[Stored items]
....

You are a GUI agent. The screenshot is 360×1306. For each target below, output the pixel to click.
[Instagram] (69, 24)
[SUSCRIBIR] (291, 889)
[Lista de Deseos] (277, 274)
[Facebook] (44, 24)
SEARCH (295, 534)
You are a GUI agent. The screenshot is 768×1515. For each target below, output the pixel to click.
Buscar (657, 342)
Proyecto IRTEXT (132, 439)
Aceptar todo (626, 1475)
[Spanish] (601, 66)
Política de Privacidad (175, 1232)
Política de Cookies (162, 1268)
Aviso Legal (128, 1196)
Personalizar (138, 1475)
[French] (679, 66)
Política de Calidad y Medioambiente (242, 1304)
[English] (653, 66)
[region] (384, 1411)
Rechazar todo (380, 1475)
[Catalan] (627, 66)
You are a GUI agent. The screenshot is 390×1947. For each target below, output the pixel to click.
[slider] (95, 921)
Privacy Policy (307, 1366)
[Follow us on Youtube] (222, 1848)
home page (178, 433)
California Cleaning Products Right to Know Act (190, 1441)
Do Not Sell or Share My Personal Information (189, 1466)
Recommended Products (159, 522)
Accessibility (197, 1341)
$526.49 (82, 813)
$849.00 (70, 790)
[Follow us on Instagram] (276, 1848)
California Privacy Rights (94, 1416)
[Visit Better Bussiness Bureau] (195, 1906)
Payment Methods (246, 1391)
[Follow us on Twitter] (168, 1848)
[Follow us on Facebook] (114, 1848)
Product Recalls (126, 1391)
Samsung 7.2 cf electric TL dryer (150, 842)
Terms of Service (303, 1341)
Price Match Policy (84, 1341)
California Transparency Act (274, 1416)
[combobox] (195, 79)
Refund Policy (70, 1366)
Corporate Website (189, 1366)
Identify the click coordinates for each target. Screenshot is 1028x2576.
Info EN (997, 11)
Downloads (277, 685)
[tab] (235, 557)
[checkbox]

....

• Task to complete: Type out the records again exactly, line for line.

• Exercise result:
You are a GUI agent. The screenshot is 360×1306. For each target below, output the pixel to click.
[Instagram] (69, 24)
[SUSCRIBIR] (291, 889)
[Lista de Deseos] (277, 274)
[Facebook] (44, 24)
SEARCH (295, 534)
You are a GUI agent. The screenshot is 768×1515. For each target below, output the pixel to click.
Buscar (657, 342)
Proyecto IRTEXT (132, 439)
Aceptar todo (626, 1475)
[Spanish] (601, 66)
Política de Privacidad (175, 1232)
Política de Cookies (162, 1268)
Aviso Legal (128, 1196)
Personalizar (138, 1475)
[French] (679, 66)
Política de Calidad y Medioambiente (242, 1304)
[English] (653, 66)
[region] (384, 1411)
Rechazar todo (380, 1475)
[Catalan] (627, 66)
You are a GUI agent. The screenshot is 390×1947. For each target below, output the pixel to click.
[slider] (95, 921)
Privacy Policy (307, 1366)
[Follow us on Youtube] (222, 1848)
home page (178, 433)
California Cleaning Products Right to Know Act (190, 1441)
Do Not Sell or Share My Personal Information (189, 1466)
Recommended Products (159, 522)
Accessibility (197, 1341)
$526.49 (82, 813)
$849.00 (70, 790)
[Follow us on Instagram] (276, 1848)
California Privacy Rights (94, 1416)
[Visit Better Bussiness Bureau] (195, 1906)
Payment Methods (246, 1391)
[Follow us on Twitter] (168, 1848)
[Follow us on Facebook] (114, 1848)
Product Recalls (126, 1391)
Samsung 7.2 cf electric TL dryer (150, 842)
Terms of Service (303, 1341)
Price Match Policy (84, 1341)
California Transparency Act (274, 1416)
[combobox] (195, 79)
Refund Policy (70, 1366)
Corporate Website (189, 1366)
Identify the click coordinates for each target. Screenshot is 1028x2576.
Info EN (997, 11)
Downloads (277, 685)
[tab] (235, 557)
[checkbox]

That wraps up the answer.